Cuando fue a sacarlo, una voz gruñó desde las alturas:

–¿Crees que vas a robarme el mapa?

La grumete alzó la mirada y se encontró con el rostro del hombre, rojo por la furia. Con sus dedos afilados agarró la bolsa de un tirón. 

La niña se levantó de un salto, dispuesta a huir a la carrera, pero los marineros del pirata le cerraron el paso. No había salida posible. Pero, de repente, sonó un golpe seco y uno de los marineros se desplomó, agarrándose la rodilla. Una figura vieja y encorvada apareció por detrás del pirata abatido con un bastón al que daba vueltas.

 –Escucha –se dirigió al hombre de la bolsa–. ¿Nos vas a dar el mapa o tendremos que quitártelo? 

El bucanero no le respondió.  

–Pues entonces, va a ser la segunda opción.

El viejo blandió el cayado con ambas manos en actitud desafiante, y sonrió a la grumete que, reconfortada por la presencia de su capitán, le devolvió una sonrisa traviesa que dejó al aire un hueco entre sus dientes frontales. Acto seguido sacó el tirachinas que llevaba enganchado al cinturón. 

El caos se desató en la taberna.

***

Cuando María abrió la puerta de su apartamento, le recibió una bomba pelirroja.   

–¡Mami...! –exclamó estrujándole las piernas en un abrazo. 

Ella le dio un beso en la frente. 

–¡Hola cariño! –respondió mientras dejaba su bolso en la mesita de la entrada. 

El padre de María descansaba en el sofá del salón. 

–¿Qué tal os lo habéis pasado? –preguntó ella.

La pequeña no pudo aguantarse y le quitó la palabra a su abuelo:

–Hemos jugado a piratas. Necesitábamos robar el mapa para llegar a un tesoro. 

–¿Y erais muy feroces? 

Su hija asintió, antes de empezar a relatarle aquella suma de aventuras. 

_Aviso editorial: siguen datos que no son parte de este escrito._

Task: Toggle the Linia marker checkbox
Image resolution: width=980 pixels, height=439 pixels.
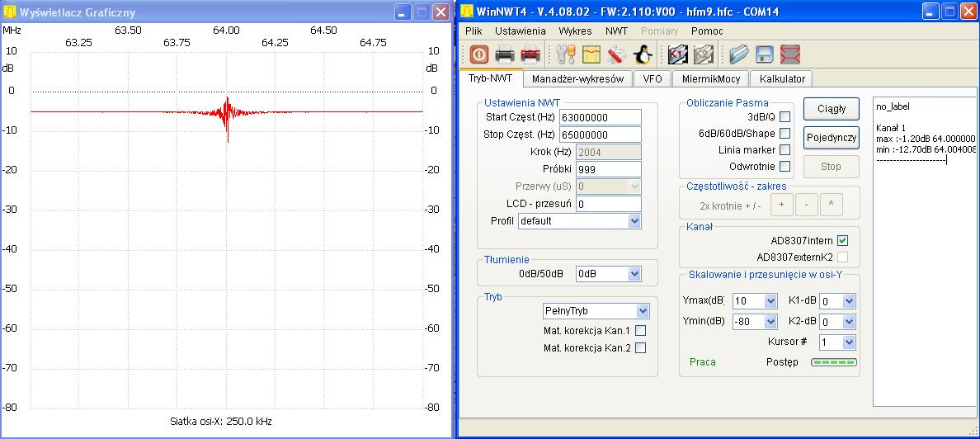Action: [x=784, y=149]
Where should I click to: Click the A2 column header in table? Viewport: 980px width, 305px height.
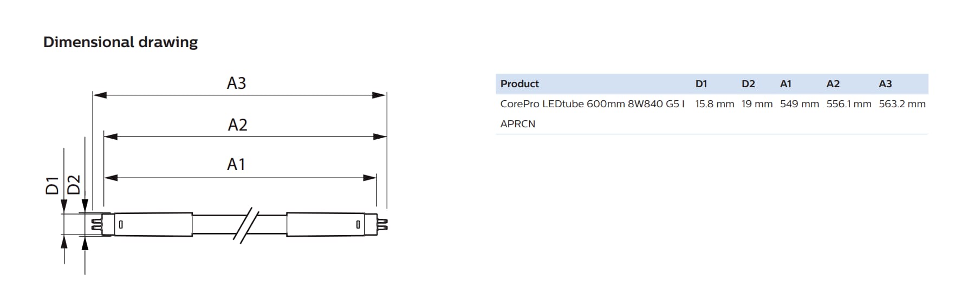pos(833,84)
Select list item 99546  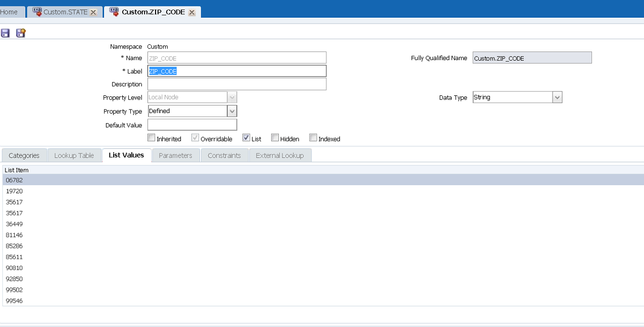pyautogui.click(x=14, y=301)
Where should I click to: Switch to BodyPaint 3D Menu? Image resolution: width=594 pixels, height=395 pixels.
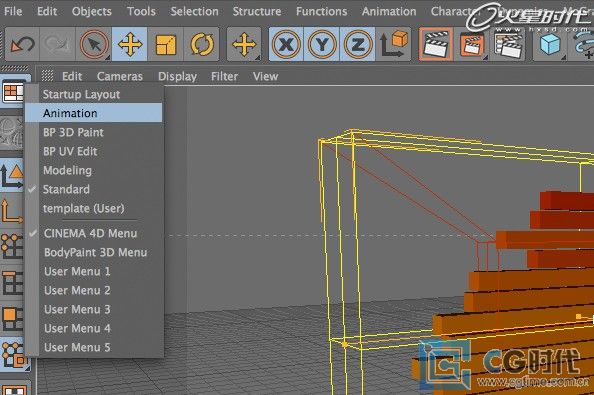point(94,252)
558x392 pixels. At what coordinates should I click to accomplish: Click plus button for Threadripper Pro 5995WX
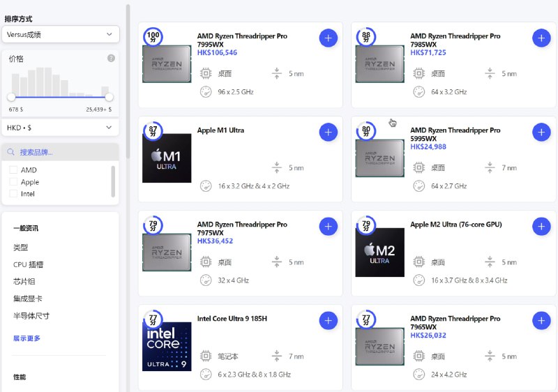click(x=541, y=132)
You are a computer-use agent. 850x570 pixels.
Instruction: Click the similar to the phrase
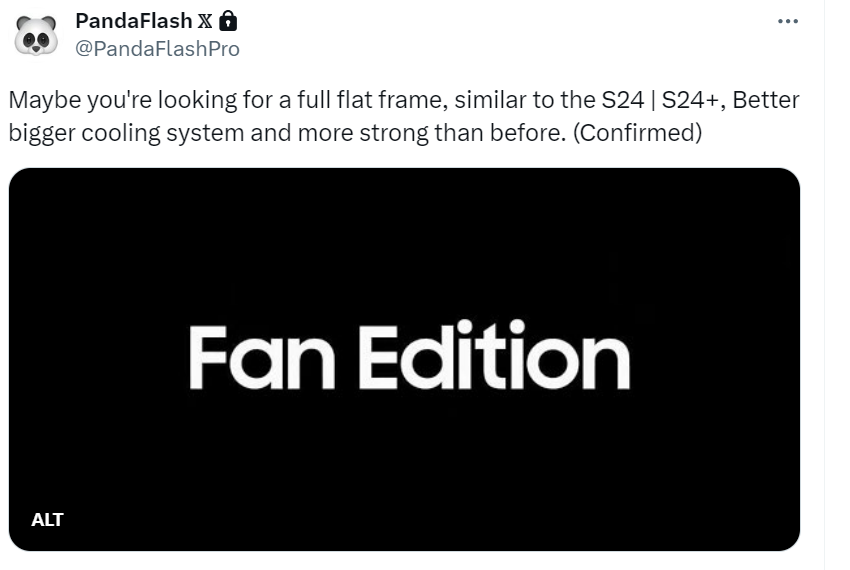pyautogui.click(x=525, y=100)
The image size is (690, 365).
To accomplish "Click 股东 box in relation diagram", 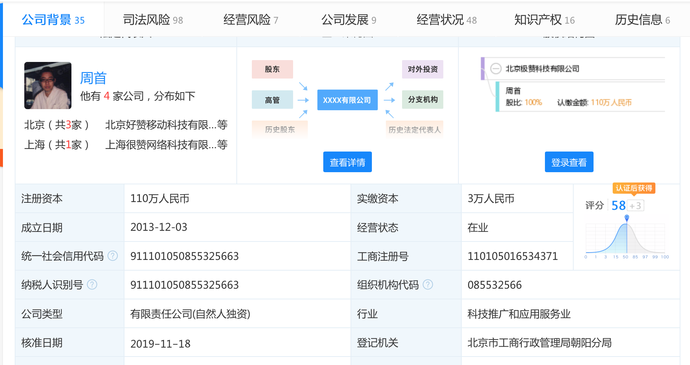I will coord(272,69).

Y de pronto el salón ya no era el salón, sino la taberna de la isla Tortuga. Y el zumo de naranja que llenaba un par de vasos se había transformado en ron. Una escoba tomó la forma del terrible adversario, y dos peluches (un enorme conejo rosa y un león sin bigotes) la de sus compinches. El catálogo del supermercado era el mapa del tesoro. 

María intercambió una mirada con su padre y le guiñó un ojo con complicidad. Él respondió con una sonrisa llena de arrugas y amor.